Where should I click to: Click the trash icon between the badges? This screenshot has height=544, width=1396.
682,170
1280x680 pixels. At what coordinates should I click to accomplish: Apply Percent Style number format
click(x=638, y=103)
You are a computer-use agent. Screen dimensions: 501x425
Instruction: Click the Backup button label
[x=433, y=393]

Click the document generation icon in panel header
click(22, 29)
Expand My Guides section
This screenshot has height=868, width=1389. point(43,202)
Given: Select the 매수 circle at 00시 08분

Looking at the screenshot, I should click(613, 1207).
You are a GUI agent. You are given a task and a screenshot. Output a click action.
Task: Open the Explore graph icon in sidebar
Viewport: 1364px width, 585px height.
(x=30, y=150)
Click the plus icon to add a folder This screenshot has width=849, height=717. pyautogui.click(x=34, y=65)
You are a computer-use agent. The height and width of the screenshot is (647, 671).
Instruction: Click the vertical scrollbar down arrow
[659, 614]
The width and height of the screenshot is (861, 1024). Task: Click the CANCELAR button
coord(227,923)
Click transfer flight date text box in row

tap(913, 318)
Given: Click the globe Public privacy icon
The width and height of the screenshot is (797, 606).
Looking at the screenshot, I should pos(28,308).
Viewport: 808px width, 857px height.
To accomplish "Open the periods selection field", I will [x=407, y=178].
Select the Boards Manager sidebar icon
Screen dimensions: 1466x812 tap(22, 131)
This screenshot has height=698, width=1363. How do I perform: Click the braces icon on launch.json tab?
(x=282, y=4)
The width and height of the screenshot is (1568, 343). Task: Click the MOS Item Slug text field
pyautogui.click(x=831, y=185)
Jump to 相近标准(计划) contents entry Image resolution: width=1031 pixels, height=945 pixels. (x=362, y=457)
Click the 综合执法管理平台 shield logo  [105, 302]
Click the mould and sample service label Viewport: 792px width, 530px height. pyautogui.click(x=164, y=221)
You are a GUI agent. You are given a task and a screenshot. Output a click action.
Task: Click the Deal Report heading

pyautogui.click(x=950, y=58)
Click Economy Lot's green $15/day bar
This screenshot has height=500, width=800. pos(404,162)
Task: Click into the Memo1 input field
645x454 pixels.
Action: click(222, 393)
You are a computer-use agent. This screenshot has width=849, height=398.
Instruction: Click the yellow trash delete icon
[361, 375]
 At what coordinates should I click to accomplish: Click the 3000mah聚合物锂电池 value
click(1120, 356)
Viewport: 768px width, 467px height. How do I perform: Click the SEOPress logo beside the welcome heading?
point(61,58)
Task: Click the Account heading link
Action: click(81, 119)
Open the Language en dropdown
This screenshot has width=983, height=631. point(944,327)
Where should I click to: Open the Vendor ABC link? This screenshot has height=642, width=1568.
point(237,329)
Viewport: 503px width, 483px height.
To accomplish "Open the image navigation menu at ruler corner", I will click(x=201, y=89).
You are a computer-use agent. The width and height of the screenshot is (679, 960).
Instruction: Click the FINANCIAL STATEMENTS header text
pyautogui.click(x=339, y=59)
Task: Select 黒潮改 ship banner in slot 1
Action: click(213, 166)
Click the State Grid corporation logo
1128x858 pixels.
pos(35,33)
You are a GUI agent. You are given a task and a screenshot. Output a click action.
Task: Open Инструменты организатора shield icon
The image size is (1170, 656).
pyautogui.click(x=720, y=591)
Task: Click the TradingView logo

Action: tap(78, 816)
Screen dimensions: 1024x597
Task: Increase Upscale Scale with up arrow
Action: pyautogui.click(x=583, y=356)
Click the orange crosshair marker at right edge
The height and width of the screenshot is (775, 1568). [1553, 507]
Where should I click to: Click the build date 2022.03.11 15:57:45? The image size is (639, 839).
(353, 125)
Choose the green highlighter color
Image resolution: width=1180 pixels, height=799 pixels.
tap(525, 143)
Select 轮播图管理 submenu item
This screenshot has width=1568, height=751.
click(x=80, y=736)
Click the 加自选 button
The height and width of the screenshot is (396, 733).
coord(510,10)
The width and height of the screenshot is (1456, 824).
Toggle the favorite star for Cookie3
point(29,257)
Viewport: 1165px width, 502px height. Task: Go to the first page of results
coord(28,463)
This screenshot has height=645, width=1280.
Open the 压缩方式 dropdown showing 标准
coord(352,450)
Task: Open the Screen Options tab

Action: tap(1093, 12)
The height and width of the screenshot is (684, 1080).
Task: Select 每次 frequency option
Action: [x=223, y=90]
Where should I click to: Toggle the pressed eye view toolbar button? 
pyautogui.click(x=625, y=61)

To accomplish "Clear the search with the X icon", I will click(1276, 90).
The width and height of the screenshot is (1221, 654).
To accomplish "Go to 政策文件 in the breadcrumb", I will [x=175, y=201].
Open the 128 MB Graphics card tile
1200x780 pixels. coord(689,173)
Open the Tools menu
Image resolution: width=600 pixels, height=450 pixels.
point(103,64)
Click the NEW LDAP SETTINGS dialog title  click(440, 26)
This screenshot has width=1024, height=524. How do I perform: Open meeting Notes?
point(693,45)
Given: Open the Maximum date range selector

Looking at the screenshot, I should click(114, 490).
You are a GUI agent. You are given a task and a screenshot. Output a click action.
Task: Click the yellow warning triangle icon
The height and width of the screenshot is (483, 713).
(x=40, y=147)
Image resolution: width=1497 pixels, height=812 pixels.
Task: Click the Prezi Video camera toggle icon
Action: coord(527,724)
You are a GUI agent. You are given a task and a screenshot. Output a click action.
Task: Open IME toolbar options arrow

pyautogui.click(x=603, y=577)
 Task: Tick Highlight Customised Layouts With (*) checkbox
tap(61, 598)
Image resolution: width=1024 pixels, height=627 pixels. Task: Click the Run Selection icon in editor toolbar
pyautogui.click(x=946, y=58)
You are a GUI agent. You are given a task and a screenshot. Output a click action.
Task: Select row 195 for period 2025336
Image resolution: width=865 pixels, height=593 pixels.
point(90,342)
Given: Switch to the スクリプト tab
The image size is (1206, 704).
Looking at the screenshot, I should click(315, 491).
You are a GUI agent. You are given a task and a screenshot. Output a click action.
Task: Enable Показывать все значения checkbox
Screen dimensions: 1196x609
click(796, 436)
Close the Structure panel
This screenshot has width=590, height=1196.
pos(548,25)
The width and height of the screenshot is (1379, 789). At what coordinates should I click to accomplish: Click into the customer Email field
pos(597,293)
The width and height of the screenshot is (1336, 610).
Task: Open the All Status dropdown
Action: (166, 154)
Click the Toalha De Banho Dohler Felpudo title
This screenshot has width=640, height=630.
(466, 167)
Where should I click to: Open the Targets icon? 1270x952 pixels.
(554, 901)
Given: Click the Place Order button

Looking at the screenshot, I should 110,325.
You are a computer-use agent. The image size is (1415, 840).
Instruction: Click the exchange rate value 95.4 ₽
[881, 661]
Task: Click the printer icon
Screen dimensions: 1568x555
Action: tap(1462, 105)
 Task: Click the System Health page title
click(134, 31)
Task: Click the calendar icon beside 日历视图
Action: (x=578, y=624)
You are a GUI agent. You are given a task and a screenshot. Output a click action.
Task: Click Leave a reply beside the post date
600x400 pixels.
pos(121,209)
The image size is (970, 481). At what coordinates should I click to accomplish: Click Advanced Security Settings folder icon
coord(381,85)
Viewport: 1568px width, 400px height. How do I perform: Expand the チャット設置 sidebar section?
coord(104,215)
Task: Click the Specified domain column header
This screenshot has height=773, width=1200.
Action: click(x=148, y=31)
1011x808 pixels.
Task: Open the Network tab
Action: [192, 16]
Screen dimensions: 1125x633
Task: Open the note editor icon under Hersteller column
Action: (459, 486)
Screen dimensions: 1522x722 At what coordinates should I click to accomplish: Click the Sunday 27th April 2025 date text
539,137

-=-=-=-=-

Problem to work on:
Scan the material above for the string "shield" and copy every line that has it.

Result for this task:
Click the 综合执法管理平台 shield logo  [105, 302]
Task: Open Инструменты организатора shield icon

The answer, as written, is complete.